A possibilidade de rescisão contratual por acordo é outro fator que pode contribuir para a rotatividade da mão de obra. Não há como argumentar que a facilitação da extinção dos contratos de trabalho, reduzindo seus custos, possa contribuir para a geração de empregos. Além de não gerar empregos, esta nova forma de extinção dos contratos dificilmente será algo diferente de uma fraude institucionalizada, pois a possibilidade de acordo em uma relação tão desigual somente seria verificável, e não configuraria uma fraude, em um mundo ideal, em que empregado e empregador, simultaneamente, acordassem com a mesma intenção de rescindir seu contrato de trabalho.

Com relação à jornada, é notória a intenção da lei 13.467/17 de se tornar possível a tomada de serviços em regime extraordinário exaustivo, em total desrespeito à saúde e higidez física do trabalhador, com a redução dos custos, tornando ainda mais difícil defender-se a tese de que a reforma trabalhista geraria empregos.

Não é crível que o empregador vá tomar serviços em jornada extraordinária de forma extenuante e a baixos custos, sem pausas mínimas para descanso e refeição, com a concessão de períodos esparsos de férias, e ainda assim vá se ver motivado à contratação de maior efetivo de trabalhadores. Nitidamente, o intuito da lei é reduzir os custos da produção e aumentar a carga de trabalho, para tornar desnecessárias as novas contratações.

Em recente estudo publicado pela OIT (ADASCALITEI; PIGNATTI MORANO, 2015), ao analisar as modificações legislativas trabalhistas em 110 países desenvolvidos e em desenvolvimento, entre os anos de 2008 e 2014, os autores concluem que, assim como ocorrido no Brasil, as altas crescentes das taxas de desemprego aumentaram a probabilidade de adoção de reformas do mercado de trabalho, com o intuito de conceder maior competitividade às economias, e gerar postos de trabalho.

Com relação às medidas adotadas nos países estudados, em 55% dos casos, as reformas buscaram reduzir a proteção ao emprego, atingindo não apenas nichos específicos de trabalhadores, mas a toda população, em caráter definitivo, não se tratando de mecanismo temporário de combate à crise econômica e, portanto, alterando a longo prazo a dinâmica de seus mercados de trabalho (ADASCALITEI; PIGNATTI MORANO, 2015).

Referido estudo aponta que as reduções de proteção laboral, bem como reformas liberalizadoras, que facilitam a dispensa dos trabalhadores, quando implementadas em período de crise, tendem a aumentar as taxas de desemprego no curto prazo. E, quando estas reformas foram implementadas em períodos de estabilidade econômica, não se pode observar efeito estatístico significativo no aumento dos níveis de emprego (ADASCALITEI; PIGNATTI MORANO, 2015).

[Dados de entrada]
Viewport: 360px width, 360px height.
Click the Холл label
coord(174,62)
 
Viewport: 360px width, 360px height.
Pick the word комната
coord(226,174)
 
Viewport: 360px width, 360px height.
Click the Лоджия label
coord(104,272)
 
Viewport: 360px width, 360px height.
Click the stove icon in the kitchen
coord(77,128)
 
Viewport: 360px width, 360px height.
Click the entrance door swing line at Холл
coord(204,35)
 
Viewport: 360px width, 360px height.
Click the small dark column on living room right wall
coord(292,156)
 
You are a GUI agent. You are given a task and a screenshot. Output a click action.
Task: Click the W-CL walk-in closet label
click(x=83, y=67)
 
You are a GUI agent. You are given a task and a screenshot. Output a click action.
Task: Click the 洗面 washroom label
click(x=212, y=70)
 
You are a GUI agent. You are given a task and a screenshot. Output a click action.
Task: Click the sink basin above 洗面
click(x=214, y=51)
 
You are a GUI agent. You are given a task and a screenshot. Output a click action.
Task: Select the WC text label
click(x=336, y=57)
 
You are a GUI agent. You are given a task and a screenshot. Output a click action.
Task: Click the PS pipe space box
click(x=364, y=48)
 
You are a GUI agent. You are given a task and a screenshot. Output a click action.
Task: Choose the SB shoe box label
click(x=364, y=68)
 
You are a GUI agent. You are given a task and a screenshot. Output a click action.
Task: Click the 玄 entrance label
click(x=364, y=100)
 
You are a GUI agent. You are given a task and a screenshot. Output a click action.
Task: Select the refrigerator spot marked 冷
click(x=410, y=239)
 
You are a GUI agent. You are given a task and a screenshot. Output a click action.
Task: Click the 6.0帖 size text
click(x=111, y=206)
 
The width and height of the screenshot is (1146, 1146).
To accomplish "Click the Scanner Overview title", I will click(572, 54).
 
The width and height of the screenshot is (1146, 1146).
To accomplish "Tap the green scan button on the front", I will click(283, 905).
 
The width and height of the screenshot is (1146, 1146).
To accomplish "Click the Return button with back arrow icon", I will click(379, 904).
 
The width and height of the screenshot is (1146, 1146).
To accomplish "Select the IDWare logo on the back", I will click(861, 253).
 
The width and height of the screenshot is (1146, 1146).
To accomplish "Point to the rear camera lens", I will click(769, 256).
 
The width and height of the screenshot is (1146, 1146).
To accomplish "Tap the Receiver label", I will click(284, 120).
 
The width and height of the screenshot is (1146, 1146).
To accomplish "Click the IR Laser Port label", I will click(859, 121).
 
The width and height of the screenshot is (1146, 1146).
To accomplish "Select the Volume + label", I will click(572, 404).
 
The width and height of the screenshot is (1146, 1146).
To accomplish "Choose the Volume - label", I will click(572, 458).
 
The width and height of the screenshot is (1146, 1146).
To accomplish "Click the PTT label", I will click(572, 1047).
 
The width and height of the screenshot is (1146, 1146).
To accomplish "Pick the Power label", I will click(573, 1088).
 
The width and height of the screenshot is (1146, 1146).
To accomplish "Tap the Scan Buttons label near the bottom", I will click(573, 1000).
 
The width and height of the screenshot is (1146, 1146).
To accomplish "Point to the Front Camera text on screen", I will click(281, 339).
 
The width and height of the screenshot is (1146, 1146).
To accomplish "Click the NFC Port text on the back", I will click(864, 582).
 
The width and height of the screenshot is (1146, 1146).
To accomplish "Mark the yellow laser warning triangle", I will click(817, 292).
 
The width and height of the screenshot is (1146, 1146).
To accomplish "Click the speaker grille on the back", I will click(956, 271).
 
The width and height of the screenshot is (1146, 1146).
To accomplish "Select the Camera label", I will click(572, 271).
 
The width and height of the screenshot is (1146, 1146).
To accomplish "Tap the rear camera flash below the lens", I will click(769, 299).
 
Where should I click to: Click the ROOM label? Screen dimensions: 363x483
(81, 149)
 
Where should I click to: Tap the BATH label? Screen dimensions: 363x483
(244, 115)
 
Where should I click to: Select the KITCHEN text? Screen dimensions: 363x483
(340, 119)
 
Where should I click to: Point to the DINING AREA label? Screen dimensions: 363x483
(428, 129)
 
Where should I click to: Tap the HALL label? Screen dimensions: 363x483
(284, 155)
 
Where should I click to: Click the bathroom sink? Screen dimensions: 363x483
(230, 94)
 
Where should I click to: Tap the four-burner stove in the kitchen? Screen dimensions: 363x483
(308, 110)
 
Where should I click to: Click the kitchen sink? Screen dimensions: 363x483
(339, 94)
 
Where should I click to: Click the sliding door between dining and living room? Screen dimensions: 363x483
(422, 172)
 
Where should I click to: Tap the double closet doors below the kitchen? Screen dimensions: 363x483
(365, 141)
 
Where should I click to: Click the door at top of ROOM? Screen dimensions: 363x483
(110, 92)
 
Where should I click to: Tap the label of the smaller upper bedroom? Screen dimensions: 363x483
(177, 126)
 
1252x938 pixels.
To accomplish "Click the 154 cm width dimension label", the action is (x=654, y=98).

[O que fazer]
1 – Qual é a parte do trecho sobre a reforma trabalhista que começa nas palavras "Com relação às" e para depois de "emprego (ADASCALITEI; PIGNATTI MORANO, 2015)."? Reproduza-a literalmente.
2 – Cite sem nenhuma alteração as linhas das entradas, começando na primeira linha das entradas e parando depois da linha que contém "click(x=410, y=239)", incluindo ambas.

[Resultados]
1 –
Com relação às medidas adotadas nos países estudados, em 55% dos casos, as reformas buscaram reduzir a proteção ao emprego, atingindo não apenas nichos específicos de trabalhadores, mas a toda população, em caráter definitivo, não se tratando de mecanismo temporário de combate à crise econômica e, portanto, alterando a longo prazo a dinâmica de seus mercados de trabalho (ADASCALITEI; PIGNATTI MORANO, 2015).

Referido estudo aponta que as reduções de proteção laboral, bem como reformas liberalizadoras, que facilitam a dispensa dos trabalhadores, quando implementadas em período de crise, tendem a aumentar as taxas de desemprego no curto prazo. E, quando estas reformas foram implementadas em períodos de estabilidade econômica, não se pode observar efeito estatístico significativo no aumento dos níveis de emprego (ADASCALITEI; PIGNATTI MORANO, 2015).

2 –
Viewport: 360px width, 360px height.
Click the Холл label
coord(174,62)
 
Viewport: 360px width, 360px height.
Pick the word комната
coord(226,174)
 
Viewport: 360px width, 360px height.
Click the Лоджия label
coord(104,272)
 
Viewport: 360px width, 360px height.
Click the stove icon in the kitchen
coord(77,128)
 
Viewport: 360px width, 360px height.
Click the entrance door swing line at Холл
coord(204,35)
 
Viewport: 360px width, 360px height.
Click the small dark column on living room right wall
coord(292,156)
 
You are a GUI agent. You are given a task and a screenshot. Output a click action.
Task: Click the W-CL walk-in closet label
click(x=83, y=67)
 
You are a GUI agent. You are given a task and a screenshot. Output a click action.
Task: Click the 洗面 washroom label
click(x=212, y=70)
 
You are a GUI agent. You are given a task and a screenshot. Output a click action.
Task: Click the sink basin above 洗面
click(x=214, y=51)
 
You are a GUI agent. You are given a task and a screenshot. Output a click action.
Task: Select the WC text label
click(x=336, y=57)
 
You are a GUI agent. You are given a task and a screenshot. Output a click action.
Task: Click the PS pipe space box
click(x=364, y=48)
 
You are a GUI agent. You are given a task and a screenshot. Output a click action.
Task: Choose the SB shoe box label
click(x=364, y=68)
 
You are a GUI agent. You are given a task and a screenshot. Output a click action.
Task: Click the 玄 entrance label
click(x=364, y=100)
 
You are a GUI agent. You are given a task and a screenshot. Output a click action.
Task: Select the refrigerator spot marked 冷
click(x=410, y=239)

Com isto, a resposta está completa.